Given information:
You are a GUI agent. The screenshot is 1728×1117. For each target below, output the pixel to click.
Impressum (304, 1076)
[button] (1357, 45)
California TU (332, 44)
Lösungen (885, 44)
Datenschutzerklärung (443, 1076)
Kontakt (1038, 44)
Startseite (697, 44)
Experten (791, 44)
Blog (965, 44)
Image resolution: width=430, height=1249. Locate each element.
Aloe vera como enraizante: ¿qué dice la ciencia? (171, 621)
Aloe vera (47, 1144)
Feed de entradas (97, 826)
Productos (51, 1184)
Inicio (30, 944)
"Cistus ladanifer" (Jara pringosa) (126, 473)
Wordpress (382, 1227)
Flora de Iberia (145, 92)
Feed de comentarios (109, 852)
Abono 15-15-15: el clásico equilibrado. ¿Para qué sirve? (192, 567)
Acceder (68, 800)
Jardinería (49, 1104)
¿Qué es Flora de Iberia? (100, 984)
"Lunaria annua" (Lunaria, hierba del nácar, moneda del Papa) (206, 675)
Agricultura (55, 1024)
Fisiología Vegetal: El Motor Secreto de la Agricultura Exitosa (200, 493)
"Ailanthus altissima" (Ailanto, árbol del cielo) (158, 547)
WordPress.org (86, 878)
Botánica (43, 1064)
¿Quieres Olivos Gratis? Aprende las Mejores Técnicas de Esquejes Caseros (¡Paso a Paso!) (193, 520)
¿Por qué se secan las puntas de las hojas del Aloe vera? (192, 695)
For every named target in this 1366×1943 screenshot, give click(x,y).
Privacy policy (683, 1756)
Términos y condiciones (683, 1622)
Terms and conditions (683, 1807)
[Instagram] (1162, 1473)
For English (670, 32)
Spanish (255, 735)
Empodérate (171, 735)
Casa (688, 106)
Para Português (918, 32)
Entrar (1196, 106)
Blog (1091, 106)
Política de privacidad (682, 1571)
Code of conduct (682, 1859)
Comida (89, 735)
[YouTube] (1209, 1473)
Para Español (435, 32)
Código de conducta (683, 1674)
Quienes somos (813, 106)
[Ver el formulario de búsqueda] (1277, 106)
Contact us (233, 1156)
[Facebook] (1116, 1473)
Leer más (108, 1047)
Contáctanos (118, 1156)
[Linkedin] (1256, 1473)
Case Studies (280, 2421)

Your task: Output all lines from the beginning of the data up to the line holding "Para Português (918, 32)", that line included, exactly as written.

Answer box:
You are a GUI agent. The screenshot is 1728×1117. For each target below, output the pixel to click.
Impressum (304, 1076)
[button] (1357, 45)
California TU (332, 44)
Lösungen (885, 44)
Datenschutzerklärung (443, 1076)
Kontakt (1038, 44)
Startseite (697, 44)
Experten (791, 44)
Blog (965, 44)
Image resolution: width=430, height=1249. Locate each element.
Aloe vera como enraizante: ¿qué dice la ciencia? (171, 621)
Aloe vera (47, 1144)
Feed de entradas (97, 826)
Productos (51, 1184)
Inicio (30, 944)
"Cistus ladanifer" (Jara pringosa) (126, 473)
Wordpress (382, 1227)
Flora de Iberia (145, 92)
Feed de comentarios (109, 852)
Abono 15-15-15: el clásico equilibrado. ¿Para qué sirve? (192, 567)
Acceder (68, 800)
Jardinería (49, 1104)
¿Qué es Flora de Iberia? (100, 984)
"Lunaria annua" (Lunaria, hierba del nácar, moneda del Papa) (206, 675)
Agricultura (55, 1024)
Fisiología Vegetal: El Motor Secreto de la Agricultura Exitosa (200, 493)
"Ailanthus altissima" (Ailanto, árbol del cielo) (158, 547)
WordPress.org (86, 878)
Botánica (43, 1064)
¿Quieres Olivos Gratis? Aprende las Mejores Técnicas de Esquejes Caseros (¡Paso a Paso!) (193, 520)
¿Por qué se secan las puntas de las hojas del Aloe vera? (192, 695)
For every named target in this 1366×1943 screenshot, give click(x,y).
Privacy policy (683, 1756)
Términos y condiciones (683, 1622)
Terms and conditions (683, 1807)
[Instagram] (1162, 1473)
For English (670, 32)
Spanish (255, 735)
Empodérate (171, 735)
Casa (688, 106)
Para Português (918, 32)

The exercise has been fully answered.